Given the opportunity to speak to graduate students who are working on their administrative degree, I would share some of my ideas and experiences.
But first, I would question, what kind of college professor lets me speak to their students?
Mostly, I would warn the future administrators of the upcoming trials and tribulations of their newfound position by sharing some of my many mistakes. I would like to tell them about all of my mistakes, but graduate classes generally last only 3-4 hours.
Plus, the judge says I still have to remain silent about several “incidents”.
Since the students would be forced to sit through this presentation, I would give them real life, practical advice they could actually use when they take their first jobs.
No complicated formulas or hypothetical cases. Just tried and true nuts and bolts of the job.
It would consist of roughly 25 thoughts. Maybe a PowerPoint. Possibly, handouts. If I am in a good mood that day, I might even bake them cookies (not really… in the world of highly paid guest speakers, this is called a tease).
I may even go all out and put my thoughts in the form of a countdown. Because when I think of school administration, I think of Casey Kasem.
So, here are my first 10 (or 25 through 16… yes, I am going all out).
And this list is entirely different from my original The 10 Rules of Survival for a New Principal (I have learned a lot since May 14, 2008).
#25. Understand that all administrators have failed miserably at one time or another. If you haven’t, you aren’t trying hard enough. Remember, it is not the mistakes you make, but how you react and learn from those mistakes (hey, I just made that up… I could be on to something here).
#24. Take your job seriously, but not yourself. People are going to make fun of you. Roll with it. And just hope the “nicknames” they give you don’t catch on.
#23. Find mentors. Yes, I said mentors. I am not a complete idiot and I do have spell check.
My point here is that it will take more than 1 person helping you not to be a total failure. Plus you can learn from their past mistakes.
The more mentors… the more mistakes they have made. This provides a greater chance of them helping you from becoming a failure, fired, arrested, or simply run out of town on the next train (there is a Gunsmoke reference for you, because what graduate student in 2008 has not seen Gunsmoke?).
#22. Use the latest technology in front of your staff. No one likes to be told they should be doing something when their fearless leader has no idea what they are talking about it.
If you want your school to rely on email, stop handwriting your memos.
#21. Be in unexpected places. By this, I don’t mean sneaking up on people in the restroom or hiding in the closet so you can scare the janitor.
I mean be somewhere besides your office or the donut shop. Get out and show up in a classroom once in a while. And not when you have to be there to do an evaluation or tackle a student.
#20. Know a little about everything. This includes curriculum, health insurance, purchasing books, what type of light bulbs are in the gym, who delivers your milk, how student schedules are put together, and where the janitors store the extra toilet paper.

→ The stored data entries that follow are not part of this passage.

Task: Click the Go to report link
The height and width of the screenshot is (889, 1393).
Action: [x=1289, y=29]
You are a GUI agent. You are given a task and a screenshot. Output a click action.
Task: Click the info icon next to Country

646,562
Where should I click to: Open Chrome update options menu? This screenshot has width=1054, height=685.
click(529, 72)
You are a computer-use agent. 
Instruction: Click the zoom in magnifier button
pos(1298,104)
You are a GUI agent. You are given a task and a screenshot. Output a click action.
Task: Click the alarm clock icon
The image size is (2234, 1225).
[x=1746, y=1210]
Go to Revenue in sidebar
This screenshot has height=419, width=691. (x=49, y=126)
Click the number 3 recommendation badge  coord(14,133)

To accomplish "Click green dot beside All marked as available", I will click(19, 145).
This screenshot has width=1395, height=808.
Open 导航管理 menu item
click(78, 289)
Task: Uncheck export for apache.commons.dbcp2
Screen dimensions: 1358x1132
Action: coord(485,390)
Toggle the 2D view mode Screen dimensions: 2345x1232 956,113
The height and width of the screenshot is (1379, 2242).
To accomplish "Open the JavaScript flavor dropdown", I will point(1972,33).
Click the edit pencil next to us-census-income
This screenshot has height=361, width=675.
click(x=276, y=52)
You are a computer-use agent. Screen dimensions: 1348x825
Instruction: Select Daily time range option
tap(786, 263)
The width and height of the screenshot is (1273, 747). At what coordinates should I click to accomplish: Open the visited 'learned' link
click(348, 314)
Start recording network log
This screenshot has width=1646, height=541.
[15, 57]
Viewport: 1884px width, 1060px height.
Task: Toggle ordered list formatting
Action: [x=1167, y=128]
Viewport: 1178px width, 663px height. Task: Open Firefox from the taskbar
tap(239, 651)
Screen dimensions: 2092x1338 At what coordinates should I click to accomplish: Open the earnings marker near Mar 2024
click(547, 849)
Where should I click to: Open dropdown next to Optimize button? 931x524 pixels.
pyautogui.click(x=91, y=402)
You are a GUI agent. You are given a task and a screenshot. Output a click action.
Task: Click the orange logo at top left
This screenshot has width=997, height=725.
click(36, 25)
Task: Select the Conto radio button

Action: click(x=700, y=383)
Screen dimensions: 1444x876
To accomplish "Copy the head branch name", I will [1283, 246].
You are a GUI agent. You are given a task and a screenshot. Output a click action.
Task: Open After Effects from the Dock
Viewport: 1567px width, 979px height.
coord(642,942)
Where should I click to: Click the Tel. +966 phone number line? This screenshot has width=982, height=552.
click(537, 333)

The last one may be the most important (and trust me, this is a fact you need to learn from day one).
Truthfully, it is unlikely that you will ever know everything that is required to run a school. So the most important thing is knowing who to ask to find out these various answers.
#19. Be nice to the people who can help in times of crisis. Luckily for you these crises generally only happen Monday through Sunday.
When things go horribly wrong, you may need one or all of the following: a lawyer, secretary, school nurse, architect, plumber, insurance company, auditor, janitor, fire department, police, electrician, or all of the above.
If in fact things have gone so wrong that you need all of the above at one time, focus most of your kindness on your lawyer. He or she will be the one sitting beside you at the trial (seldom will the school electrician “cut a deal” for you with the district attorney).
#19. Change 3 things each year. Any more than 3 and you will make your staff nervous. Any less than 3 and the staff will thing you are overpaid and lazy.
Honestly, they will probably always consider you overpaid, but at least this will give you a fighting chance to convince them you are not lazy.
#18. Realize school starts for administrators exactly 30 days before the doors actually open. Don’t think in the summer you can put things off until 3 days before school officially starts.
Your life will go from kind of hectic to completely hectic exactly one month before the students arrive.
You have to keep the last 5 days of summer open, because all the bad things happen at once towards the end of your vacation. This never fails. And by never, I mean never.
#17. Understand that people have relatives. This means don’t make fun of someone to another staff member because you don’t want to hear this response, “You know, that is my sister-in-law.”
This is the definition of awkward. And uncomfortable. And possibly the end of your career if the sister-in-law is on the school board.
#16. Always wear a white dress shirt when it is hot (August, September, April and May) or if you are speaking in public.
Those sweat rings that you don’t think are that noticeable… are very noticeable. And staff members have a difficult time taking direction from someone who looks like a nervous underprepared fat guy at a job interview in an office without air conditioning during late July.
So that is my official countdown of advice.
This is pure gold and you won’t pick it up out of a textbook.
You’re welcome. And no charge. This time.